Vormünder hat mein Mann – das Andenken des Gerechten gesegnet – nicht einsetzen wollen, wie schon erwähnt, was er – er ruhe in Frieden – Reb Phöbus gesagt hat.

Nun nach den dreißig Trauertagen bin ich über mein Geschäftsbuch gegangen und hab nachgesehen, da hab ich gefunden, daß wir zwanzigtausend Reichstaler schuldig gewesen sind, welches ich zwar wohl gewußt habe, und ist mir, Gott sei Dank, auch nicht bang dabei gewesen. Denn ich hab wohl gewußt, daß ich alles zahlen kann, und noch so viel übrig ist, daß ich und meine Waisenkinder zurechtkommen können. Es ist aber doch für eine betrübte Witwe eine schwere Sache, so eine mächtige Summe schuldig zu sein. Und ich habe keine hundert Reichstaler bares Geld im Hause gehabt.
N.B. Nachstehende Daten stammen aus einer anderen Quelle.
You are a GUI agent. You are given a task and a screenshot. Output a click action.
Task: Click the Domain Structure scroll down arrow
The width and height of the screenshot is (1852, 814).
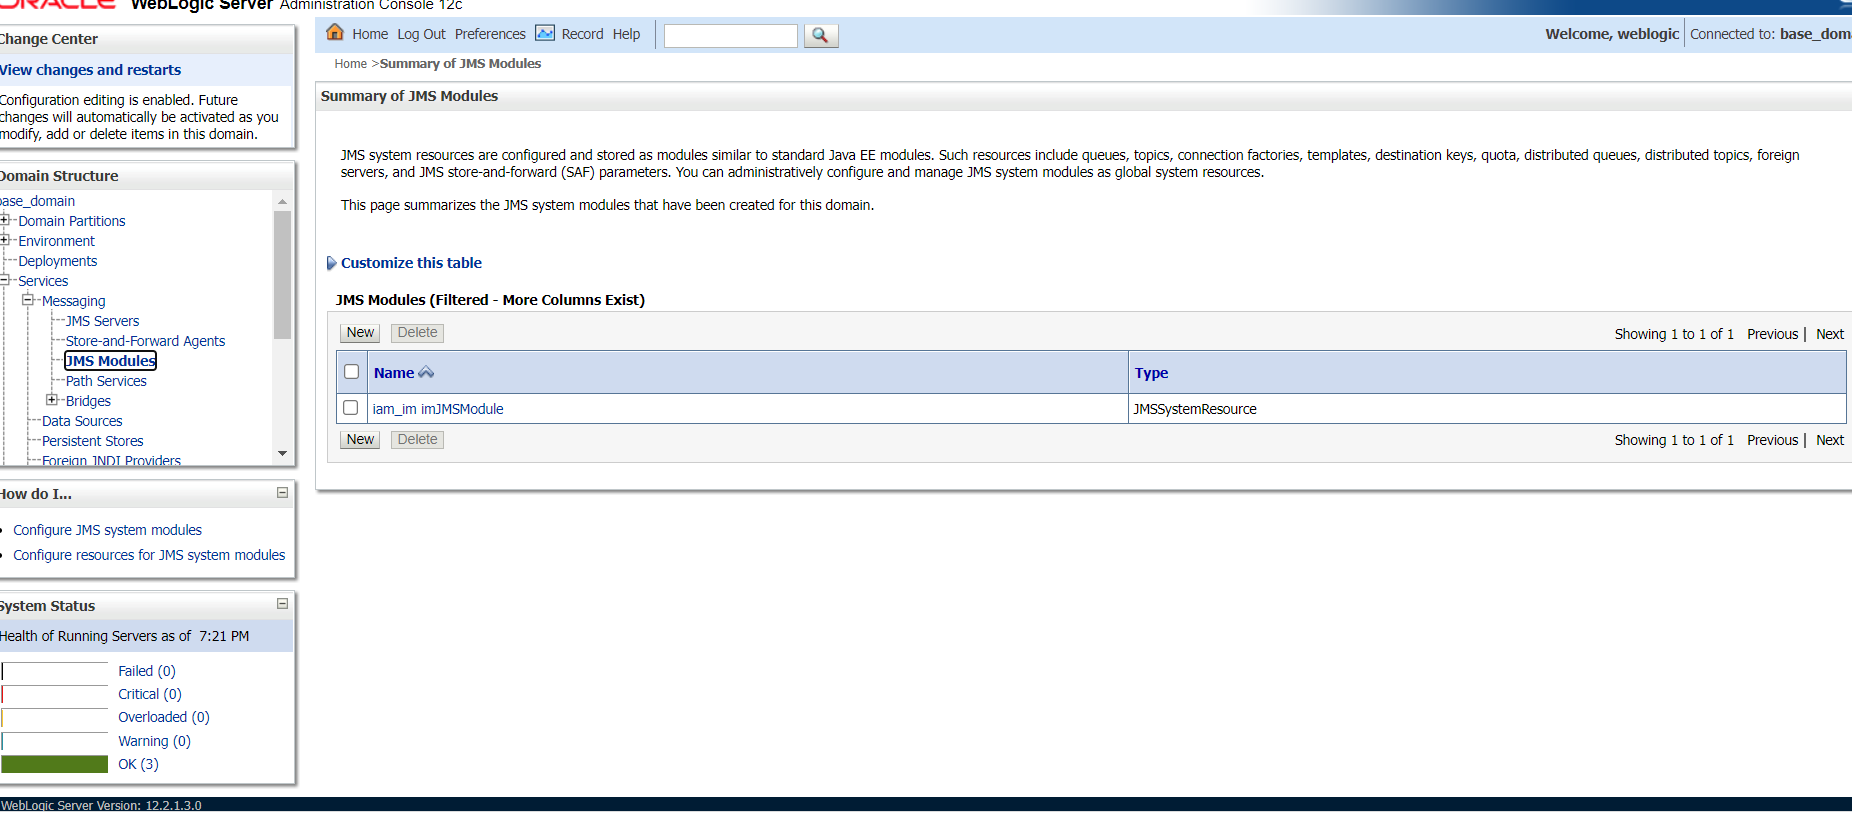coord(282,454)
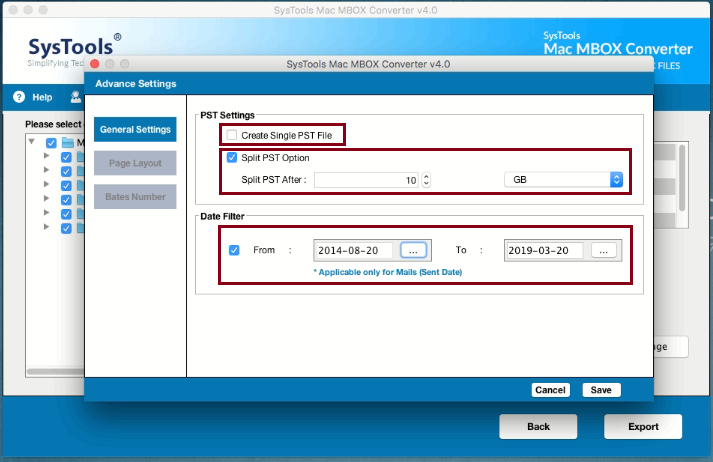This screenshot has width=713, height=462.
Task: Click the Save button
Action: [601, 390]
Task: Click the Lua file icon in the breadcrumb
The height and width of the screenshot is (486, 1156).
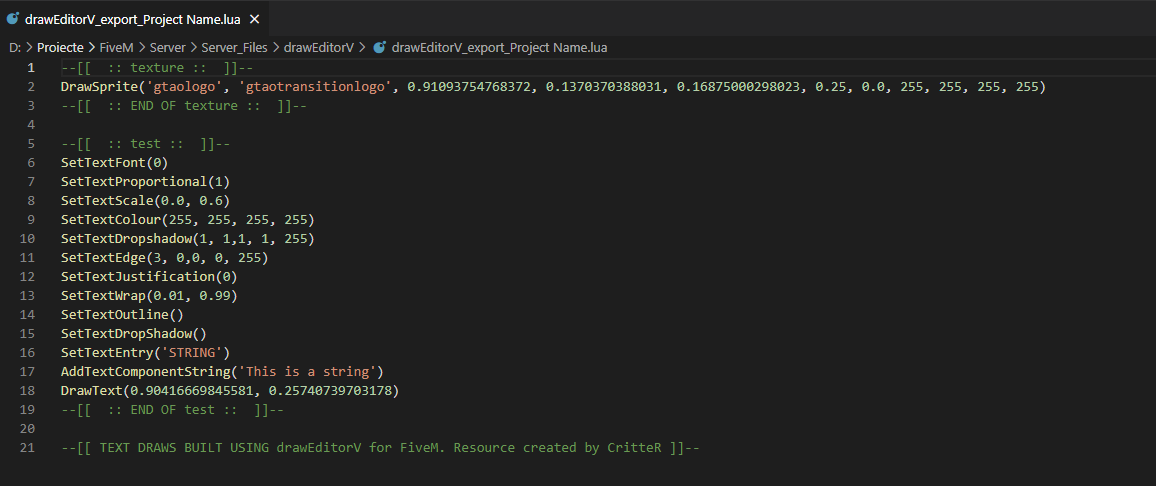Action: [x=380, y=47]
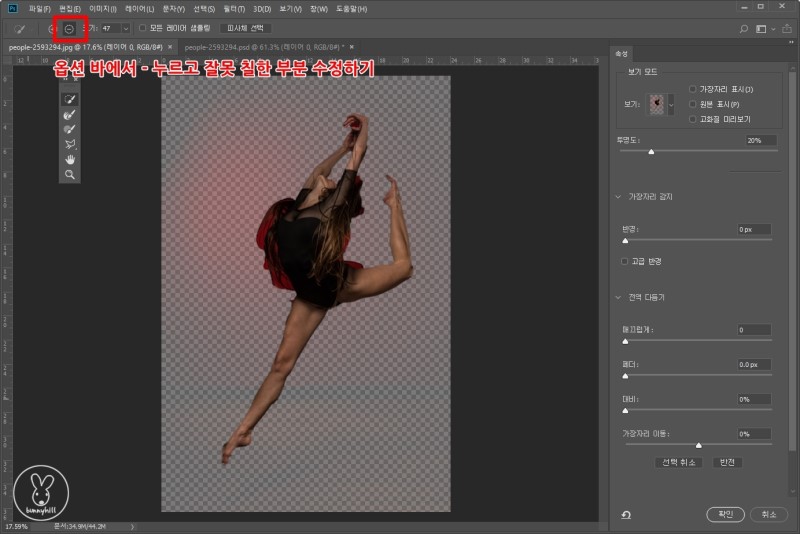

Mein Sohn Nathan und mein Sohn Reb Mordechai sind mir als ehrliche Kinder zu Hilfe gekommen, aber sie sind noch jung gewesen. Also hab ich alles zusammengemacht und meine Bilanz gemacht und mir gedacht, ich will eine Versteigerung machen, was auch gleich geschehen ist.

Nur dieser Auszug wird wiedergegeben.